begin
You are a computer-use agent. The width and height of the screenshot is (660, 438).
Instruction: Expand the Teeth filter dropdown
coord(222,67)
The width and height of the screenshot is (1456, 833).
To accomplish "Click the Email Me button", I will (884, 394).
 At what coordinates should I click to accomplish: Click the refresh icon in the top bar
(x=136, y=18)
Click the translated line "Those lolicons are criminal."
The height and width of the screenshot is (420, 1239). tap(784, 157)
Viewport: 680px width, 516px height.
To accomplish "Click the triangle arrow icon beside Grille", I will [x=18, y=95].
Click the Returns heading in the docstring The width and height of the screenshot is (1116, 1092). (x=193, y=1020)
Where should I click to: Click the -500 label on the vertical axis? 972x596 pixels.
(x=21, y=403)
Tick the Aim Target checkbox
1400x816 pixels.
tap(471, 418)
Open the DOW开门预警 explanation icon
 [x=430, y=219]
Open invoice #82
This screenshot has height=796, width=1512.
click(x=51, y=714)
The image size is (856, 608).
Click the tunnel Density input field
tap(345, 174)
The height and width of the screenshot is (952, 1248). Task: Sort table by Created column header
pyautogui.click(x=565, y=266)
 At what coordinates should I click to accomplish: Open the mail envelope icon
end
:: What to produce ::
Reproduce the records above from the line containing "Viewport: 680px width, 516px height." through the end of the records, inclusive, renaming "checkbox" to "check box" and leaving everything else unchanged.

:: Response ::
Viewport: 680px width, 516px height.
To accomplish "Click the triangle arrow icon beside Grille", I will [x=18, y=95].
Click the Returns heading in the docstring The width and height of the screenshot is (1116, 1092). (x=193, y=1020)
Where should I click to: Click the -500 label on the vertical axis? 972x596 pixels.
(x=21, y=403)
Tick the Aim Target check box
1400x816 pixels.
tap(471, 418)
Open the DOW开门预警 explanation icon
 [x=430, y=219]
Open invoice #82
This screenshot has height=796, width=1512.
click(x=51, y=714)
The image size is (856, 608).
Click the tunnel Density input field
tap(345, 174)
The height and width of the screenshot is (952, 1248). Task: Sort table by Created column header
pyautogui.click(x=565, y=266)
 At what coordinates should I click to accomplish: Open the mail envelope icon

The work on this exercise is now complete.